新国立劇場の5階にある情報センターに『山の巨人たち』の台本が閲覧できるように
なっていますが、途中から白紙になっているんです。なんでかな?って
この白紙の部分が字幕の場面・・。初台オリジナルってことなんですね。
終幕の部分は、演出家によってまちまちな演出をされているそうですが
中には、ピランデルロの息子という名の役者が出演するバージョンも上演されたそうです。
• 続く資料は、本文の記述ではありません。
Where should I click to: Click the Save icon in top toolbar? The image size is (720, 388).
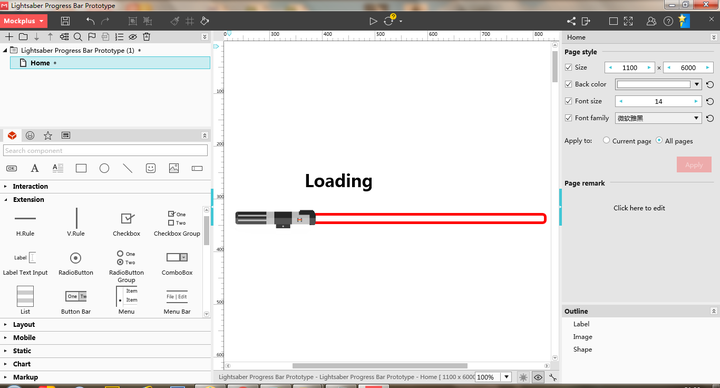[x=65, y=21]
「百一天使って?」これは、百一天使といえば、田根楽子さんにとマイクが渡されましたが
「そんなぁ知らない」とおっしゃり爆笑。
鵜山さんが笑いながら「きっと、百で収まらない(多分普通の人でない?型にはまらない?!)
人たちの守護天使だからこうなったんでは?」と・・あ~なるほど(*^_^*)

芝居よりも映画に詳しいお客様が「何かしら『旅芸人の記録』や
ギリシャ悲劇に繋がる感じがする」とおっしゃると
「きっとテオ・アンゲロプロス(『旅芸人の記録』の監督)が、(『山の巨人たち』)
パクったんじゃないか?(笑)」と鵜山さん。
話は映画に移って、ラヴォーダンさんがことあるごとに
よき時代の映画が好きで、フェリーニが好きとおっしゃっておられたそうです。
特にフェリーニのチープさがお好きだそうです。
「メイク・・・怖かったでしょう(笑)」と田根さん。
メイク、髪型とすべて衣装のブリジット・トリブイヨワさんのからの指定があったそうです。

「海外の演出家との違いは?」という質問に対して
「平(幹二朗さん)にいっぱいダメ出しすることかなぁ」
「(ダメ出しで)同じこと僕が言ってもダメ(笑)」鵜山さん
「平さん、すごく素直だったよね」田根さん。
もう、皆さんぽんぽんと、ざっくばらんに話が弾んでいきます。
「偶然、平さんと二人になった時、平さんが「僕、下手かなぁ・・」って」手塚とおるさん。
「ラヴォーダンさんて、すごい神経質だよね。
(他の役者に)ダメ出し中に、音を立てたり、ちょっと話したりすると目線が来る(笑)」田根さん
「それは(田根さんの)声が大きいからだよ(笑)」と鵜山さん。
平さんが欠席でしたが、質問が集中したら答えられない(笑)とおっしゃっていたそうです。

そこで、堀尾さんが
「動きはいいとしても、微妙な台詞まわしとかの演出は?」と
みなさん一斉に「それは鵜山さん(笑)」
ラヴォーダンさんが何日か不在で、その時には鵜山さんが演出をされたそうですが
「これ何とかしなきゃ。と、思う部分は(ラヴォーダンさんと)一緒なんだけど
やり方が180度違って(苦笑)」鵜山さん
「かえって2度手間でした(爆笑)」植本さん

「巨人とは?」という質問に対して
皆さんそれぞれ違う回答で、観客とかコトローネさん達を追い出した人たちとか
この芝居を観に来ない人達とか・・
中でも面白かったのが、田根さん「リーマンブラザーズ(笑)」
「だって、自分たちのわかならい所でなんかやっちゃって世界をひっちゃかめっちゃかに
しちゃったじゃない」
おおおっと、納得してしまいました。

この橋のセットの何で出来ているか?と構造を質問されたお客さまがいて
舞台監督の藤崎遊さんが、材質の説明をして下さったり
次の仕事の為、欠席だった田中美里さんが急遽、お顔を覗かせて下さいました。
田中さんの為に椅子を譲って、つつつっ、と後ろに下がって
橋の欄干の上にちょこんと座った鵜山さん♪かっこいい(*^_^*)
それを見て堀尾さんが「どこに座っているんですか(笑)」

彼らの会話のテンポや鵜山さんへの突っ込みなんかをみていると
すごくいい座組み、プロダクションなんだなぁと感じました。
作品が不可解で不思議なだけに、稽古場ではきっと沢山の時間を使って
素敵なコミュニケーションがとれたのではないでしょうか?!

長々と書いてしまいましたが、楽しんで頂けたら良いのですが・・・
あくまでも勝手な解釈だらけなので斜め読みでお願いしますm(_ _)m
あ~また『山の巨人たち』観たいです。
でも、これから今まで好き勝手にしていた自分の時間が取れなるのが必須。